The second pass by the appeals court doesn’t bother affirming anything that hasn’t already been said twice. But it does help Trooper Cross dig himself an even more expensive hole with his inability to accept his loss gracefully. From the decision [PDF]:
The court sua sponte entered an order in limine precluding Thurairajah from presenting a punitive-damages argument to the jury. At trial, the jury returned a verdict finding that Trooper Cross’s actions were not the proximate cause of Thurairajah’s damages and awarded him nothing. The district court subsequently awarded nominal damages of $1.00 to Thurairajah. Thurairajah moved for a new trial, alleging that defense counsel acted inappropriately and that the district court should not have admitted evidence of a collateral source at trial. The district court denied the motion. Thurairajah moved for attorney’s fees, and the district court awarded attorney’s fees of $15,100.00.
Trooper Cross appealed this decision. He needn’t have bothered. The fees award is affirmed, meaning whoever’s indemnifying the state trooper will be paying $15,000 in legal fees to the plaintiff.
And the concurrence says the Eighth Circuit may have misread state law to give the trooper a pass on the plaintiff’s state law claims. According to Arkansas law, no immunity may be awarded if the officer’s violation of someone’s rights is “malicious.” The Eighth Circuit says nothing on the record supports the claim Trooper Cross’s arrest was a “conscious violation of the law.” The concurrence says that take is wrong. There’s plenty on the record suggesting otherwise.
Thurairajah described the arrest as “hostile,” “violent,” and “personal.” He testified that Trooper Cross yelled at him to get out of the car, walked towards him “fast,” and asked him if he “thought that s**t was cute.” Thurairajah also testified that Trooper Cross was “aggressively moving [him] around” during the arrest, was “very aggressive through all the searches [of him],” and “was obviously very angry.” At one point, Trooper Cross told Thurairajah, “You can’t talk to cops like that; you can’t yell F-you to a cop.” And at the jail later, Thurairajah heard Trooper Cross tell someone, “This kid said ‘F**k you’ to a cop; so I thought I would bring him in.” Viewing these facts in Thurairajah’s favor, a jury could reasonably conclude that Trooper Cross arrested Thurairajah not because he believed Thurairajah engaged in disorderly conduct, but because he was angered by the profanity Thurairajah directed at him. And given that it was clearly established at the time that “[c]riticism of law enforcement officers, even with profanity, is protected speech,” Thurairajah v. City of Fort Smith, 925 F.3d 979, 985 (8th Cir. 2019) (first citing City of Houston v. Hill, 482 U.S. 451, 461 (1987); and then citing Hoyland v. McMenomy, 869 F.3d 644 (8th Cir. 2017)), a jury could conclude that Trooper Cross consciously violated the law or arrested Thurairajah “without just cause or excuse, [and] with an intent to inflict injury,” Fuqua, 20 S.W.3d at 391 (quoting Malice, Black’s Law Dictionary (6th ed. 1990)).

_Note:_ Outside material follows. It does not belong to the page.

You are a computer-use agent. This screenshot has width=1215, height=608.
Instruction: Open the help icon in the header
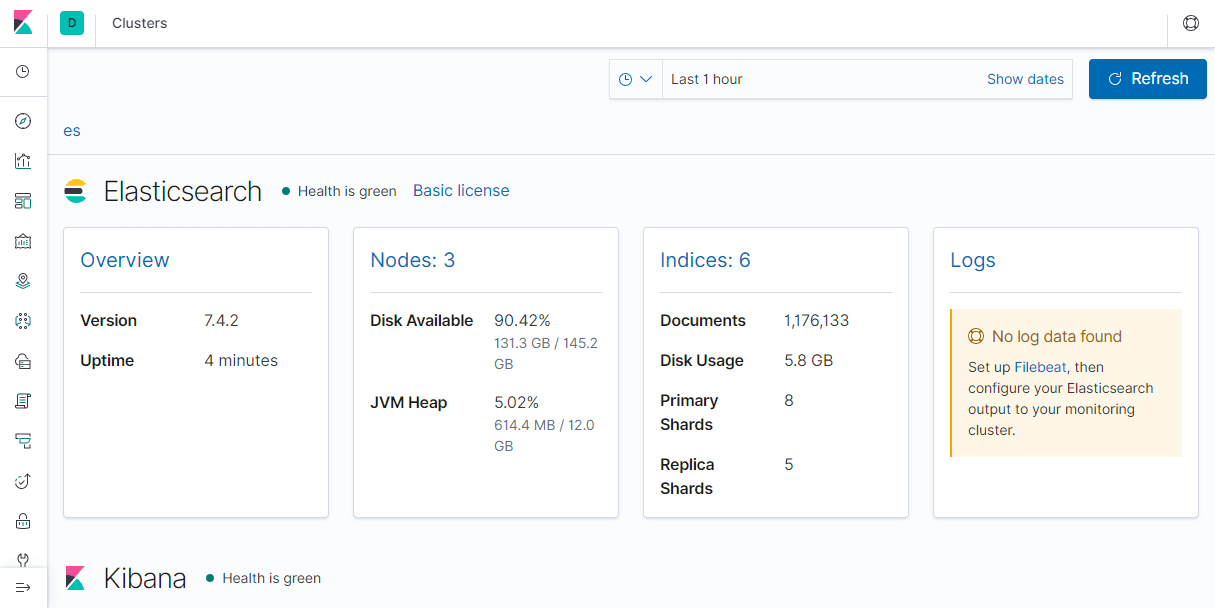(x=1190, y=23)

But that’s the concurrence and Trooper Cross is lucky to escape only $15k lighter in the (collective, taxpayer-funded) wallet.
Almost everywhere in this country it’s clearly established that expletives and middle fingers are protected speech, even when they target police officers. Every officer that engages in a retaliatory arrest is only creating more precedent that separates them from their dearly beloved qualified immunity. Smart cops don’t blow judicial goodwill on foul-mouthed randos. But there appears to be more than enough dumb cops willing to indulge their worst impulses, ensuring an unfortunately steady stream of increasingly redundant federal court decisions.